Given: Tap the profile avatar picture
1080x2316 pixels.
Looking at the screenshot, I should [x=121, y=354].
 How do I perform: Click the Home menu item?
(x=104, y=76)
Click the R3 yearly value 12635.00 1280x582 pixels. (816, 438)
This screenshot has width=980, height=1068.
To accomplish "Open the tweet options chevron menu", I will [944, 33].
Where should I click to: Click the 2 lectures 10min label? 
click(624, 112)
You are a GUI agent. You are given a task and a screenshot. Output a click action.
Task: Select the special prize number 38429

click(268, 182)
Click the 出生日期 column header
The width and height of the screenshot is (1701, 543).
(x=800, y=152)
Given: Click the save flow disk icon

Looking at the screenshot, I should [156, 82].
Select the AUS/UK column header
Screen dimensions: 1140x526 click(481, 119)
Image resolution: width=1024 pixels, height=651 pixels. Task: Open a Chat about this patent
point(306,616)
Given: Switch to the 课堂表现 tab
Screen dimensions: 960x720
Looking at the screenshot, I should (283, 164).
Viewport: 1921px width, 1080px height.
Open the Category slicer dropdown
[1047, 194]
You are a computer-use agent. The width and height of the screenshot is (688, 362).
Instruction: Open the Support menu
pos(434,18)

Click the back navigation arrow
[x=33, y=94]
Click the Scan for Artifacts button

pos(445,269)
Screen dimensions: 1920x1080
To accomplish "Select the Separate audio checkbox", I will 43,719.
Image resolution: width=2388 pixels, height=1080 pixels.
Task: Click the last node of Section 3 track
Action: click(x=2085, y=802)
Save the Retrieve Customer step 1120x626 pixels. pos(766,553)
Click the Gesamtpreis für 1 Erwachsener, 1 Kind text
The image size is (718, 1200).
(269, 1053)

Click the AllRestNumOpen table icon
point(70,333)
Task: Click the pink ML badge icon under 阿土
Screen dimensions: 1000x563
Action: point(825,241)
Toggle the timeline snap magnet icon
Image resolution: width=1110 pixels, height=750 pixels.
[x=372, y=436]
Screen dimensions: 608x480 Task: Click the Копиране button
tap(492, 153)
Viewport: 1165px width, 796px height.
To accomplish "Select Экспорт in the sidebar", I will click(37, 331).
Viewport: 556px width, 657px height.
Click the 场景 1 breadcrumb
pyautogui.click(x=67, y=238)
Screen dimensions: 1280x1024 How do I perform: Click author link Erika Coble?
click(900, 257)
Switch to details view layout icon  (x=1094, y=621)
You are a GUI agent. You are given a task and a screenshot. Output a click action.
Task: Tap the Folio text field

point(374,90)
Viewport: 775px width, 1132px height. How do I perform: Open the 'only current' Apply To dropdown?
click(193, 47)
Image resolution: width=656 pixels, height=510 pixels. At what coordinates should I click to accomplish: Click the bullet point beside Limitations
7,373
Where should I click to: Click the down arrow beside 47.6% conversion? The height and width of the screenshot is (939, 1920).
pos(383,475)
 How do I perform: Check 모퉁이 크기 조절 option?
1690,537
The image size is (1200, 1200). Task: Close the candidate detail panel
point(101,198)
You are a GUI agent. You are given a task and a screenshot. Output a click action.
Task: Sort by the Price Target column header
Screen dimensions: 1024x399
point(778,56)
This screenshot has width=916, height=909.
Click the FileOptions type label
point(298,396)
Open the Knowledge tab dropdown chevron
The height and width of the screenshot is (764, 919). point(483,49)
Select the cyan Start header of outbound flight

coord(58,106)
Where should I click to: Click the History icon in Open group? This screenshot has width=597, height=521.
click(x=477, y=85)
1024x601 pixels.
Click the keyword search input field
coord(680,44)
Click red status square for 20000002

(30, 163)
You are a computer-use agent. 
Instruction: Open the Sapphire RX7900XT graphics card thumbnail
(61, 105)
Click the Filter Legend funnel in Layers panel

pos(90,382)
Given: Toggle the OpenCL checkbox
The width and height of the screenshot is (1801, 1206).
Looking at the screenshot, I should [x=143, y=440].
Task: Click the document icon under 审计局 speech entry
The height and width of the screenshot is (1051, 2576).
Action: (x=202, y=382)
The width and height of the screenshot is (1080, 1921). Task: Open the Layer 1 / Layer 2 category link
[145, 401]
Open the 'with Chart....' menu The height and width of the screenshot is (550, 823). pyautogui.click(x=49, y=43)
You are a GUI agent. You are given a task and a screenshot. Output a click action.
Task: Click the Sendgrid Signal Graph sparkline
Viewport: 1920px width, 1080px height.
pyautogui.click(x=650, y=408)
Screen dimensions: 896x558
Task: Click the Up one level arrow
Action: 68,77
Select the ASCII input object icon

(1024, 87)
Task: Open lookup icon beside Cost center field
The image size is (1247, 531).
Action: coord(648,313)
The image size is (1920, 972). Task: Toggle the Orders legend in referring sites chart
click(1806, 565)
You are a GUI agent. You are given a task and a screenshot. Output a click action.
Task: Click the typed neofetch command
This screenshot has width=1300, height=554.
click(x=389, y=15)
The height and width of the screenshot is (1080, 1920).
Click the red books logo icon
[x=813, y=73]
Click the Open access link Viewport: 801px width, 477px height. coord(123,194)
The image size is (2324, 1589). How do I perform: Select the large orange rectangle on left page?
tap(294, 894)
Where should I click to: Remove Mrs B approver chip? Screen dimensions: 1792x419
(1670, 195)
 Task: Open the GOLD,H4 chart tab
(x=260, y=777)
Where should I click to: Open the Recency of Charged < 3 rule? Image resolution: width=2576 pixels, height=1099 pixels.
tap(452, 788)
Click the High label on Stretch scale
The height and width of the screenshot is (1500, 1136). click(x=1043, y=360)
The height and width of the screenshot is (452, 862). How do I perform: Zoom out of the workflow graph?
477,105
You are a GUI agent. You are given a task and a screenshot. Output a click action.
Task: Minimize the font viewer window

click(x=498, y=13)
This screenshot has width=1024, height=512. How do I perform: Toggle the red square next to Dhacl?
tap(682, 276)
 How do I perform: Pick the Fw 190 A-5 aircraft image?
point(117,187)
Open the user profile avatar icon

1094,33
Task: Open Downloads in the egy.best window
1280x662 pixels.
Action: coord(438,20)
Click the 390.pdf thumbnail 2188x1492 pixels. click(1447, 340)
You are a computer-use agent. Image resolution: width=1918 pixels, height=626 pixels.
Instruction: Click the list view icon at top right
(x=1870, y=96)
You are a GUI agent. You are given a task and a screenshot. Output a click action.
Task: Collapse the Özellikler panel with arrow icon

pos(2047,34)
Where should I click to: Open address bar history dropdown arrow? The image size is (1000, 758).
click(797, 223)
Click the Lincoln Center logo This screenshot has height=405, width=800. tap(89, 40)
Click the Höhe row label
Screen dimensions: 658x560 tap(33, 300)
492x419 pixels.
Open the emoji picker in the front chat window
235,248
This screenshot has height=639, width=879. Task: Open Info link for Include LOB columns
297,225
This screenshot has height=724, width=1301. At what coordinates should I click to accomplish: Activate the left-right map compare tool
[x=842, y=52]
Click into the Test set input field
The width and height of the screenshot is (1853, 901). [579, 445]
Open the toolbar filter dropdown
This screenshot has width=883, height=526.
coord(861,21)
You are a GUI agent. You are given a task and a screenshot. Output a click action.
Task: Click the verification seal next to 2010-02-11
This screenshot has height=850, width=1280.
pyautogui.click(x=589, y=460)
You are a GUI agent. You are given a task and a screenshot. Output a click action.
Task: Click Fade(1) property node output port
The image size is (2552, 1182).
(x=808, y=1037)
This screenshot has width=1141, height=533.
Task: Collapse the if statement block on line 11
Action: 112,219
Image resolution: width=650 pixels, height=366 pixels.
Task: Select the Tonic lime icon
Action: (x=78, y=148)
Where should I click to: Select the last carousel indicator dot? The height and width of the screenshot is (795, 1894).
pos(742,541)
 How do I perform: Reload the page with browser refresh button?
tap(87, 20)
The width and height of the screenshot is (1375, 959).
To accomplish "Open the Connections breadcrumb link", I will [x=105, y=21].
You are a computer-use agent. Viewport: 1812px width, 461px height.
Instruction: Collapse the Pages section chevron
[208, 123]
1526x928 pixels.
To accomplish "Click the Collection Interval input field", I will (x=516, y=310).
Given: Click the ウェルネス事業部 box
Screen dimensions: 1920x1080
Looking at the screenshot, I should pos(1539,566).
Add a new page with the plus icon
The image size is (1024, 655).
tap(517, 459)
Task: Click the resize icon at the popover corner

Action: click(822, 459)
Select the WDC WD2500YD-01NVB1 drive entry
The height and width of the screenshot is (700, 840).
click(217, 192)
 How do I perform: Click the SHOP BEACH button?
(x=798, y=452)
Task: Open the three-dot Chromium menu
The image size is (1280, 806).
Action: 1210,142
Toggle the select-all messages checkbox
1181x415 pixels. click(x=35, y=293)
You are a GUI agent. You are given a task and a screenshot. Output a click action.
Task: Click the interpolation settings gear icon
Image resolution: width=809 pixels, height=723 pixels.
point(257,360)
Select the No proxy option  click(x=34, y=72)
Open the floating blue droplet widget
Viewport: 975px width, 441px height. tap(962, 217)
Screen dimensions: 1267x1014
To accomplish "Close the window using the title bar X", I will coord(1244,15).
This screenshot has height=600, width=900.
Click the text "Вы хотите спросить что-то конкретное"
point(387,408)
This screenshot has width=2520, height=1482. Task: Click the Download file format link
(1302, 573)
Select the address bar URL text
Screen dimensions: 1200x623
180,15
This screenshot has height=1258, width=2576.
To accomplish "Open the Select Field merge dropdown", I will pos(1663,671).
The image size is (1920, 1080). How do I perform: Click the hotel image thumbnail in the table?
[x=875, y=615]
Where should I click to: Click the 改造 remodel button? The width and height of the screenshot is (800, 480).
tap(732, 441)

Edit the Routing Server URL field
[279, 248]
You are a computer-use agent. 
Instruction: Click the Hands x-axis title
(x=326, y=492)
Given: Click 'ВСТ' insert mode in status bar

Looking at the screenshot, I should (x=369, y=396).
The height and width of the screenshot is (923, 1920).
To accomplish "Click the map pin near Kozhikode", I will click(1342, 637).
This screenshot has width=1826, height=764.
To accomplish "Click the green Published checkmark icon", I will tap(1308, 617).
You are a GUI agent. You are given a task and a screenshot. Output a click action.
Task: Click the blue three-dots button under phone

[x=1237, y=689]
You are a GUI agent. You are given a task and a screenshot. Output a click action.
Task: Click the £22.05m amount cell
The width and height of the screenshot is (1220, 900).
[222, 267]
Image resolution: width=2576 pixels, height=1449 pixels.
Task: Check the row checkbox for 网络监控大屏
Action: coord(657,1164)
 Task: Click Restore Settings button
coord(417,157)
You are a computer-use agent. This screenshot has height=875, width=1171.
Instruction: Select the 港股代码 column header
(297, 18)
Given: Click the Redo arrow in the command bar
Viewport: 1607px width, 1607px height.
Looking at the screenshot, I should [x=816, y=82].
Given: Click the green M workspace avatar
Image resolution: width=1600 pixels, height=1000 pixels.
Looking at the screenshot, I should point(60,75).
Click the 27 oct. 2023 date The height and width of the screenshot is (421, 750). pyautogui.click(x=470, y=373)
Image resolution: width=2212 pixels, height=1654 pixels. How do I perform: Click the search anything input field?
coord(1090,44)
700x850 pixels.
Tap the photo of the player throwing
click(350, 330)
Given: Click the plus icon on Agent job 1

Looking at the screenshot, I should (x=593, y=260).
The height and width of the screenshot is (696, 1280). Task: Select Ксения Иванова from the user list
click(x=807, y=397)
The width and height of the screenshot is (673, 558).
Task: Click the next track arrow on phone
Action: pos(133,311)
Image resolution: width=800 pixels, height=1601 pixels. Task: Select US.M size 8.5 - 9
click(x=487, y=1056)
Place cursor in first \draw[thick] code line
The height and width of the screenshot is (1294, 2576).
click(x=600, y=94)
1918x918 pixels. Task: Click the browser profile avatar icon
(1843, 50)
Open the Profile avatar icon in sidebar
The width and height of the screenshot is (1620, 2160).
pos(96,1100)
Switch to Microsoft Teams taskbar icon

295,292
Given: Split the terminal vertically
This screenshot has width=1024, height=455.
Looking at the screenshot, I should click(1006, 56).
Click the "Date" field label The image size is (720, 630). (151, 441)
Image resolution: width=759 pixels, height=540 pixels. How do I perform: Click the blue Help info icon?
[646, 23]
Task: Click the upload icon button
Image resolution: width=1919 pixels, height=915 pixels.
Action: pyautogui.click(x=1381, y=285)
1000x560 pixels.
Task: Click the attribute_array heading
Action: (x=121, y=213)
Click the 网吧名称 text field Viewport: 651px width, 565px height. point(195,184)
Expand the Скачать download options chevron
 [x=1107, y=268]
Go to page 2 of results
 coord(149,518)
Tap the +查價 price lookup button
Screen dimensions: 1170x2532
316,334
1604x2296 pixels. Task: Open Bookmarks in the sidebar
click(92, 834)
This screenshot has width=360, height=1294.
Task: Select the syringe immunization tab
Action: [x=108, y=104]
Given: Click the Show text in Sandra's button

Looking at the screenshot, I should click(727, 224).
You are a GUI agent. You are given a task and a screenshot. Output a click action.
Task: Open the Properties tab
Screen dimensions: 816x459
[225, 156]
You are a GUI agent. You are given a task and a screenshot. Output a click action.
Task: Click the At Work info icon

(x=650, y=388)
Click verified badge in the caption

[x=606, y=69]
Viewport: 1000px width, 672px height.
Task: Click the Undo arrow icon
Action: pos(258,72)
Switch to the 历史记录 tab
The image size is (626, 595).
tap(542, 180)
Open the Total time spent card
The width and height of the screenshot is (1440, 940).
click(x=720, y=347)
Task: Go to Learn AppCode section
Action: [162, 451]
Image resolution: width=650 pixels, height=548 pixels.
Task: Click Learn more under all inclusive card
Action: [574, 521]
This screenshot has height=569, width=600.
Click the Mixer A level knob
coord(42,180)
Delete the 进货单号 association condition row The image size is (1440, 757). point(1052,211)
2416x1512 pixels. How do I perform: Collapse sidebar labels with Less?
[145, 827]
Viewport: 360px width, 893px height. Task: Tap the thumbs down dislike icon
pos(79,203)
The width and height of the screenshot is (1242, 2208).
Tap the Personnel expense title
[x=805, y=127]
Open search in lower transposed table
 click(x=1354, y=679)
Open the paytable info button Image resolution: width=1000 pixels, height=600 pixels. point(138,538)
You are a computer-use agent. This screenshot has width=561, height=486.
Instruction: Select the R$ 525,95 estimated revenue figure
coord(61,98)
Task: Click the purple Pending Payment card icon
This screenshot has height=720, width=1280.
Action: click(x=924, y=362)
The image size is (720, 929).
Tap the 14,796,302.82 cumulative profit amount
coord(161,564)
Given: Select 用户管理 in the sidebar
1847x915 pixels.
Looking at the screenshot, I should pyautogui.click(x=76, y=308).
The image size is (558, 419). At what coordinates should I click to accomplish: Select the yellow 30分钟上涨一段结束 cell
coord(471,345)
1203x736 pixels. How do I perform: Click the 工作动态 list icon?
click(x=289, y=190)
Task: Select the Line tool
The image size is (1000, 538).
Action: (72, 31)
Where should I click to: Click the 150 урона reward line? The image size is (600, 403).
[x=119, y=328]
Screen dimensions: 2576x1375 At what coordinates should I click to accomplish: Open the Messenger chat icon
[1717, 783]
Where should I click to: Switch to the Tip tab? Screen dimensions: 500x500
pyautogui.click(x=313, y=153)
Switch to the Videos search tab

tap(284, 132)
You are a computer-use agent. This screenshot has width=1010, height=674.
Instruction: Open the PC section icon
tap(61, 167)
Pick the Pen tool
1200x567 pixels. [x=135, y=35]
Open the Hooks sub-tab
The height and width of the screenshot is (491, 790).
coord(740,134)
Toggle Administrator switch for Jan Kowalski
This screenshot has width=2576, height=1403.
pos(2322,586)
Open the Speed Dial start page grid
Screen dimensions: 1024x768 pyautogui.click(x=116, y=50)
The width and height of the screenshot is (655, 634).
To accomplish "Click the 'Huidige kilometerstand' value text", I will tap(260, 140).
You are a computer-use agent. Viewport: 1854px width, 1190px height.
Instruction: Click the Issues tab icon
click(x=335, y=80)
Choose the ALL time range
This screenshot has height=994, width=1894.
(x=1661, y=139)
* * * * *
## WORK TO DO
Gather every line of the records above that contains the word "avatar", and copy each line in full. Case counts when matching.

## THE REPLY
Given: Tap the profile avatar picture
Open the user profile avatar icon
Given: Click the green M workspace avatar
1918x918 pixels. Task: Click the browser profile avatar icon
Open the Profile avatar icon in sidebar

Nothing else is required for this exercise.